*Directive A*:
According to the review of Postcolonial Contemporary, who curated the exhibition?
*Directive B*:
Extend the review of Postcolonial Contemporary by writing what follows its final sentence.

Postcolonial Contemporary at Incline Gallery

John Zarobell’s smartly curated Postcolonial Contemporary ties history, geography, and imperialism with our many hyphenated identities. Beginning in the late 15th century, European powers began extensively exploring and colonizing the United States. Now as a majority non-Native population, most of us occupy the U.S. as colonizers. Moreover, as American corporations engage in cultural and economic imperialism, they have replaced the missionaries and explorers of the past. Through extensively researched projects, many artists in Postcolonial Contemporary present wry critiques and unexpected mash-ups on the ways that place, history, and economics intersect with the present.

*Supplied material*:
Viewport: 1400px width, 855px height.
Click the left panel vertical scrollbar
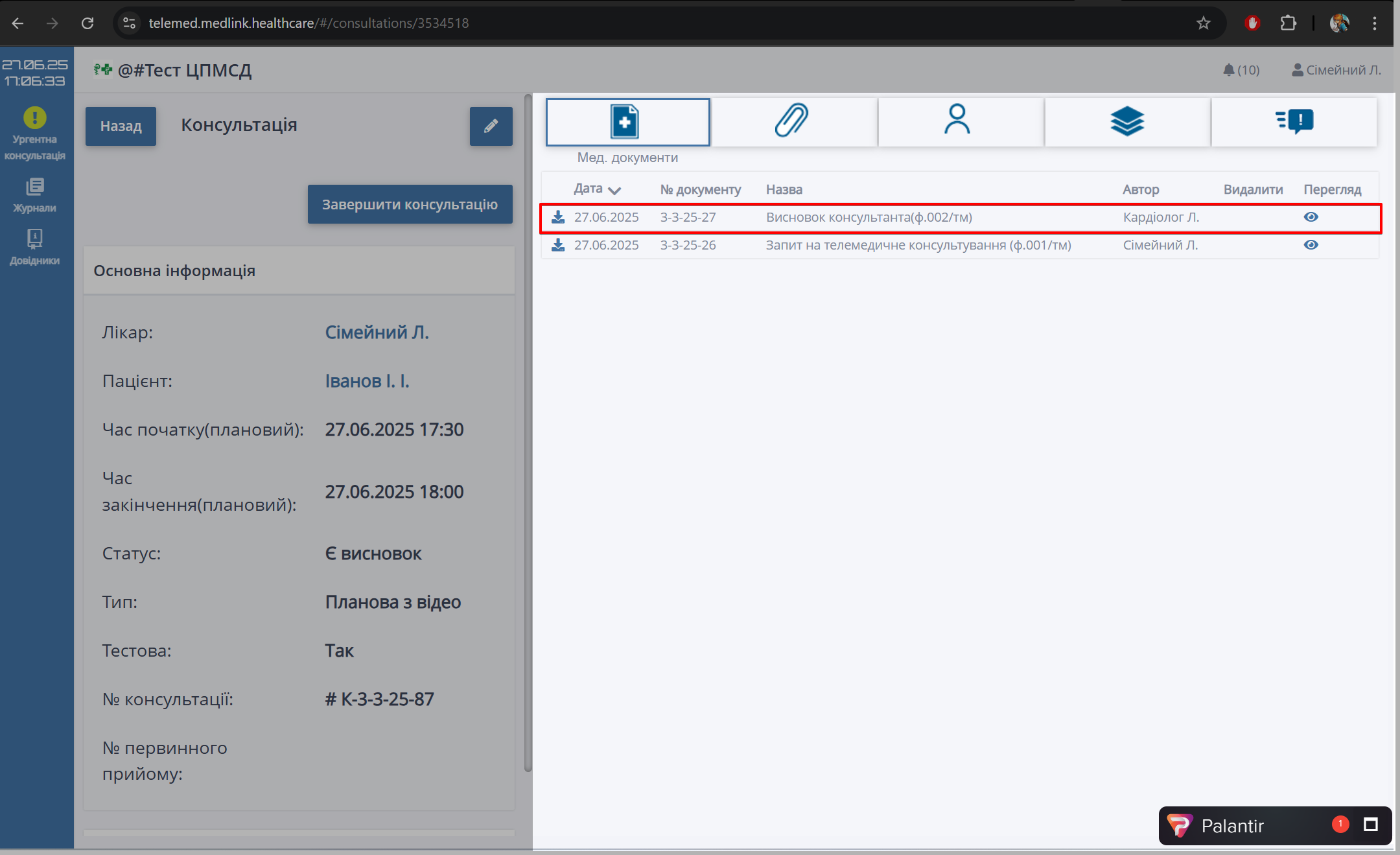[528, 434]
---
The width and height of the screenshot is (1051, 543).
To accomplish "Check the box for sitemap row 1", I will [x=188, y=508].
==
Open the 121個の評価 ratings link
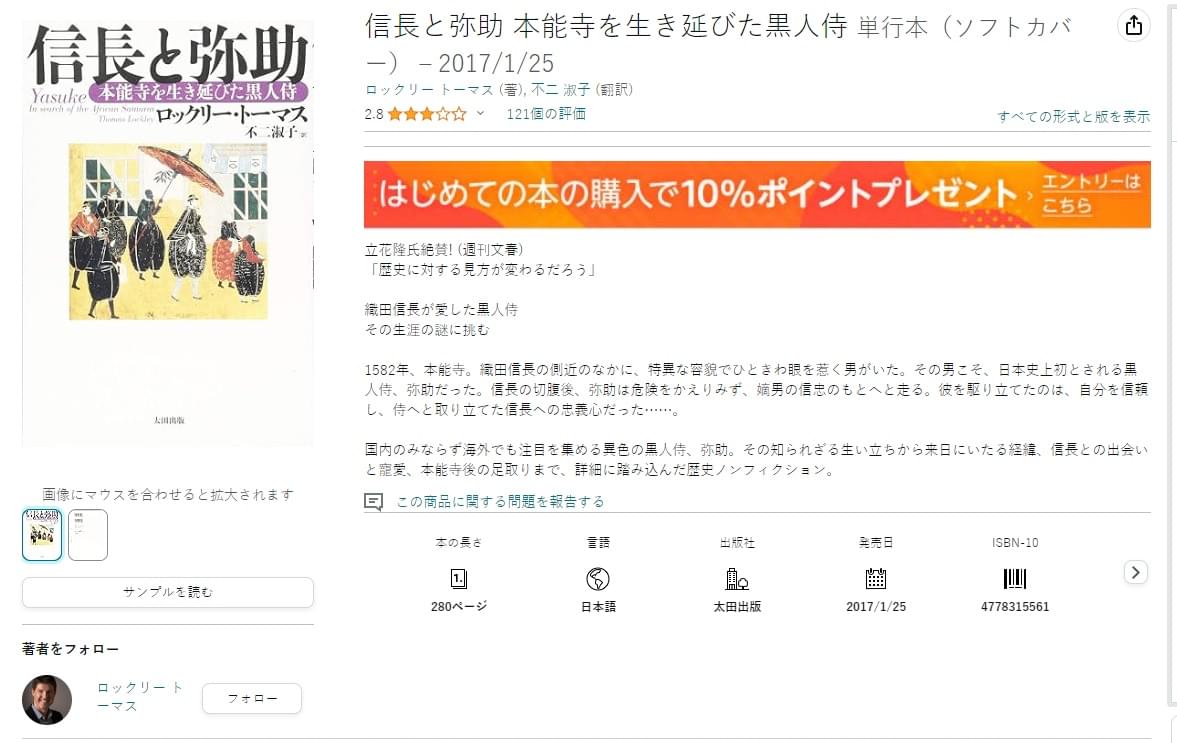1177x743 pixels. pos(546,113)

*Written response A*:
John Zarobell

*Written response B*:
Artist Frohawk Two Feathers presents a series of seven acrylic and ink paintings, Stations of the Cross (S.O.C.) La Guerra de la Las Cruces (The War of the Crosses) (2016). Through the series, the artist skillfully uses image and text to build a chronology leading up to the Siege of San Francisco (1794–95). In his first work in the series, the artist’s title balances the official language of place and history with his own interpretation of the events. The descriptive titles posits itself as Map of North-Central California or The cross was melted down to make a chain and some of us got down with that but most of us was like nah son. In this work, as the artist depicts mountains and rivers, he includes roughly drawn images and text that maps out the Spanish and Eastern Orthodox missionaries’ attempts to convert native populations and the battles with Russian and Spanish soldiers over the fur trade. Unflinchingly Two Feathers identifies these conversions and battles as “failed,” “successful,” and “massacres” in the paintings themselves and in their titles.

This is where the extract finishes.